Page MenuHome GnuPG
Create Task
Maniphest T4495

UBsan finding "certdump.c:695:3: runtime error: null pointer passed as argument 2"
Closed, ResolvedPublic
Actions

Description

Hi Everyone,

I'm performing a UBsan run on GnuPG 2.2.15 and all of its dependencies. Everything was built with -fsanitize=undefined -fno-sanitize-recover. For Autotools projects the two flags get placed in CFLAGS, CXXFLAGS and LDFLAGS.

It looks like UBsan is producing some findings:

Checking that a valid signature is verified as such.
("/home/build/gnupg-2.2.15/sm/gpgsm" --yes --verify "/tmp/gpgscm-20190510T190415-verify-fyLDre/sig" "/tmp/gpgscm-20190510T190415-verify-2dLyKY/body") failed: gpgsm: WARNING: running with faked system time: 2001-12-13 11:00:00
gpgsm: Signature made [date not given] using certificate ID 0x33BDB76E
gpgsm: CRLs not checked due to --disable-crl-checks option
certdump.c:695:3: runtime error: null pointer passed as argument 2, which is declared to never be null

0: tests.scm:122: (throw (string-append (stringify what) " failed") (:stderr result))
1: verify.scm:49: (call-check `(,@gpgsm --verify ,sig ,body))
FAIL: tests/gpgsm/verify.scm

Because -fno-sanitize-recover is used, abort() is called on a finding.
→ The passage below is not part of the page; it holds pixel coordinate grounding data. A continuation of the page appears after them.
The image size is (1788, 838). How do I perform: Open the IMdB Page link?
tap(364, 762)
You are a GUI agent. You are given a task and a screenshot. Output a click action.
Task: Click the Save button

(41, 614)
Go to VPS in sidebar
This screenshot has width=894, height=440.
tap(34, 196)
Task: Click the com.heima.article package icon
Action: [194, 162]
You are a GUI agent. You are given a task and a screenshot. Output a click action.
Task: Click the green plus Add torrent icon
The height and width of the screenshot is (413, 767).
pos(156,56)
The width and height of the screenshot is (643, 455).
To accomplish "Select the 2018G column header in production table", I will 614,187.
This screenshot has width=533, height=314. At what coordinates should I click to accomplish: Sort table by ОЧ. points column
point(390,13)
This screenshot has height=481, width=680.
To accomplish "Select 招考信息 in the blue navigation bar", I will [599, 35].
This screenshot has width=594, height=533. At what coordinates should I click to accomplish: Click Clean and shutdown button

It is needed because test frameworks often swallow the message *runtime error: ...* and the tester never gets to see it.

Revisions and Commits

rG GnuPG
rGc7ff8c59b925 sm: Fix a warning in an es_fopencooie function.
rG8d0d61aca3d2 sm: Fix a warning in an es_fopencooie function.

Related Objects

Event Timeline

JW created this task.May 10 2019, 9:24 PM
JW created this object in space S1 Public.
JW added a comment.EditedMay 10 2019, 9:26 PM

It looks like this patch clears this finding:

--- sm/certdump.c
+++ sm/certdump.c
@@ -692,9 +692,13 @@
       gpg_err_set_errno (c->error);
       return -1;
     }
-  memcpy (p + c->len, buffer, size);
-  c->len += size;
-  p[c->len] = 0; /* Terminate string. */
+
+  if (p + c->len && buffer)
+    {
+      memcpy (p + c->len, buffer, size);
+      c->len += size;
+      p[c->len] = 0; /* Terminate string. */
+    }

   return (gpgrt_ssize_t)size;
 }

That's it. Everything else in GnuPG tested good.

Two findings are very good results for UBsan. Good job.

werner triaged this task as Normal priority.May 12 2019, 8:43 PM
werner added a subscriber: werner.

Thanks for the tests. I just fixed this one and will do replace some code in master, soon.

werner added a commit: rG8d0d61aca3d2: sm: Fix a warning in an es_fopencooie function..May 12 2019, 8:43 PM
gniibe mentioned this in T4899: Undefined behavior in sm/certdump.c.Apr 1 2020, 8:16 AM
werner added a commit: rGc7ff8c59b925: sm: Fix a warning in an es_fopencooie function..Apr 1 2020, 9:59 AM
werner closed this task as Resolved.Apr 1 2020, 10:00 AM
werner claimed this task.

Applied the fix also to master with a comment to ebentually replace it with es_fopenmem.